The problem: Locate the line containing "How do I perform: Open the 테크웨이 store link?" in the material below. Copy that line and all following lines through the end exactly, omitting any pictures.

Exercise materials:
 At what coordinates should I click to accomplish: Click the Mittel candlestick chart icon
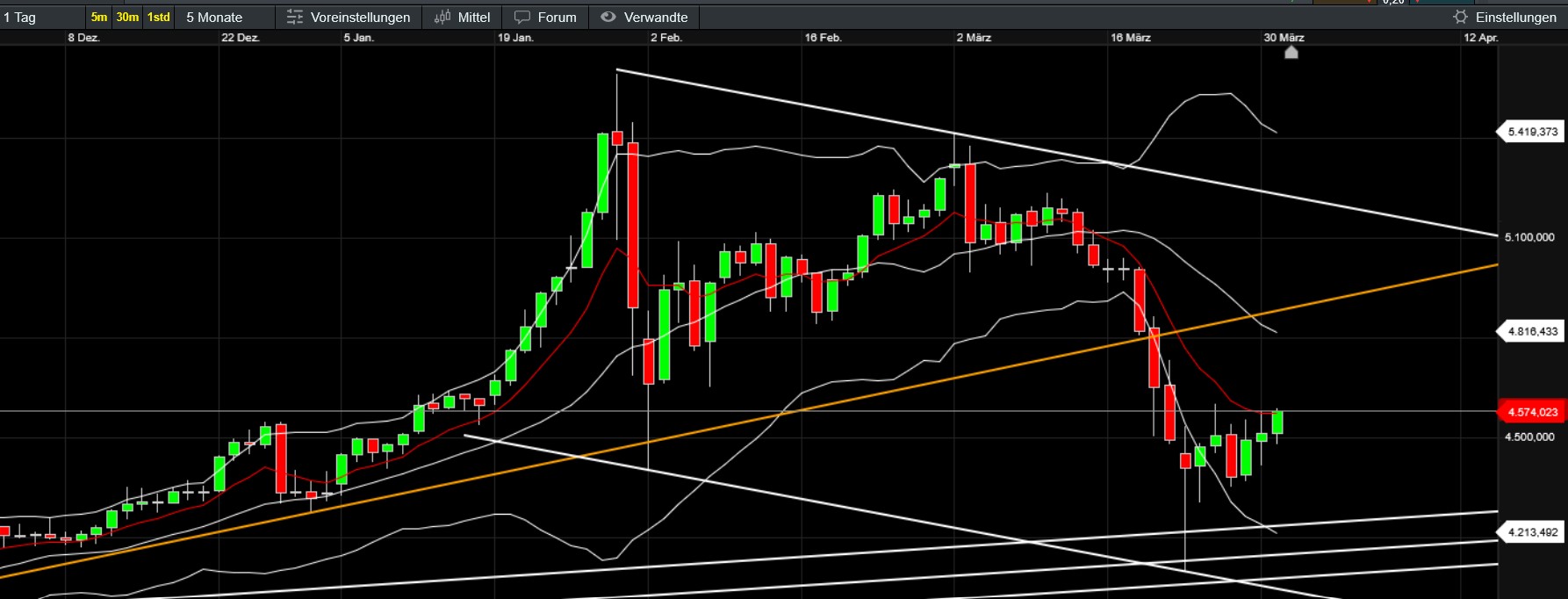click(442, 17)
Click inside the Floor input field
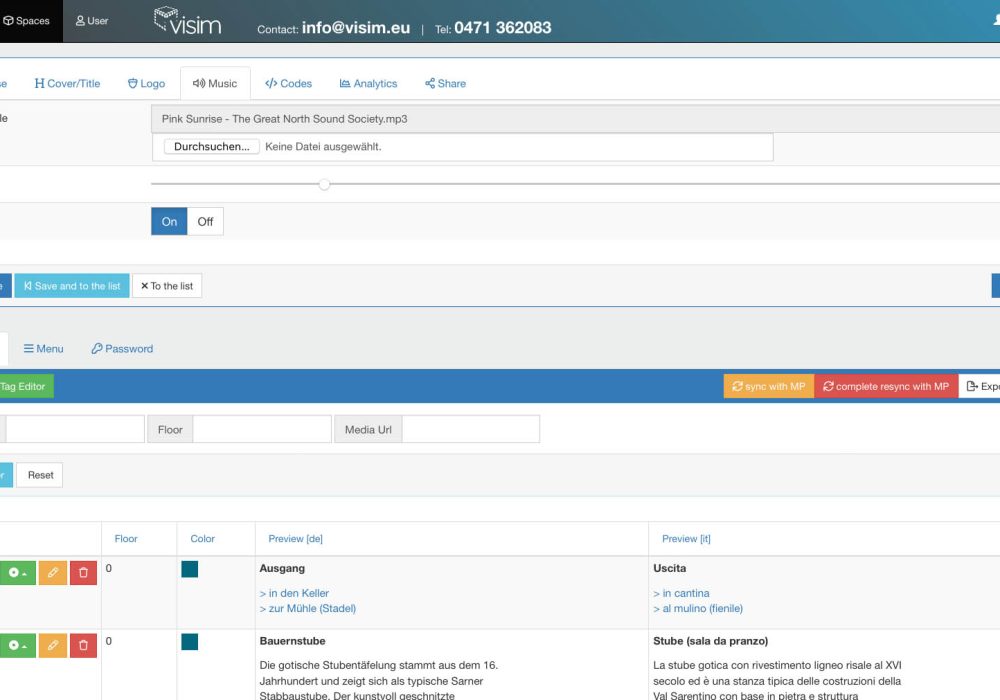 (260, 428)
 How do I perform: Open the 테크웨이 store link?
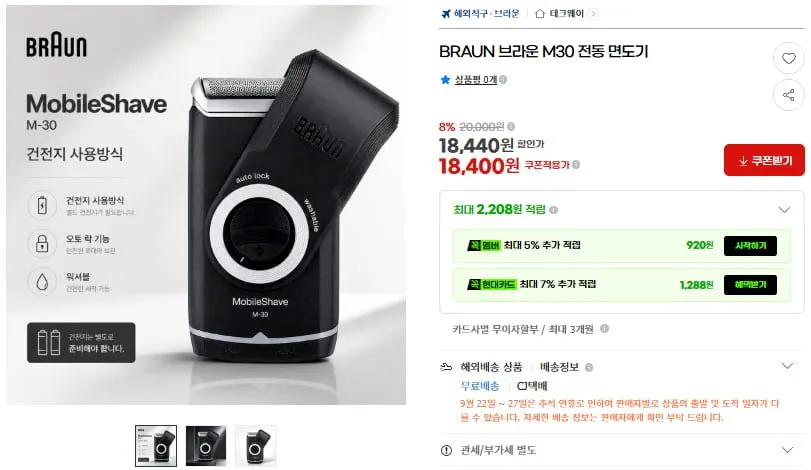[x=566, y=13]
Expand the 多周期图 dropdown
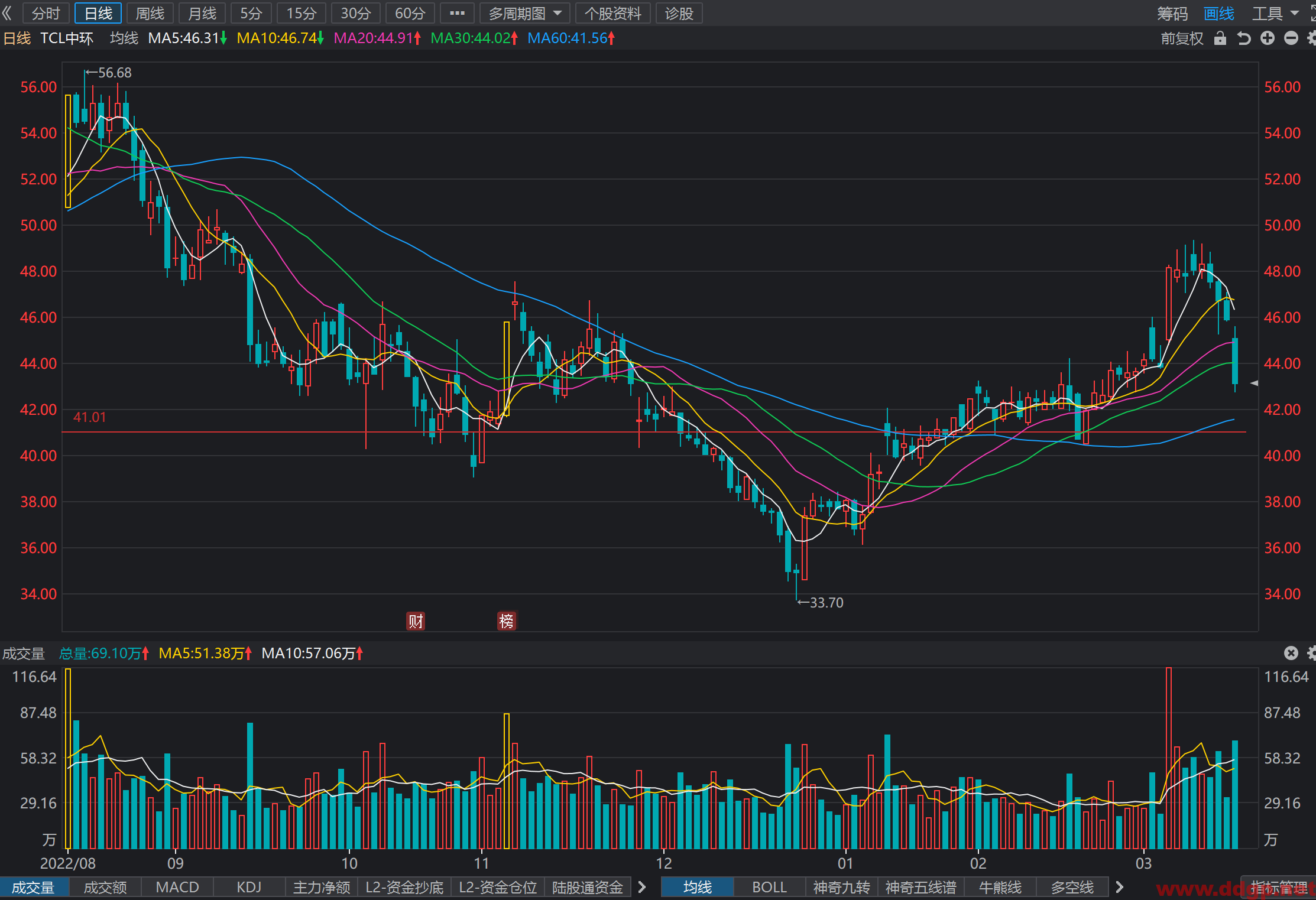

Output below:
 How do I perform: Open the 테크웨이 store link?
[x=566, y=13]
Expand the 多周期图 dropdown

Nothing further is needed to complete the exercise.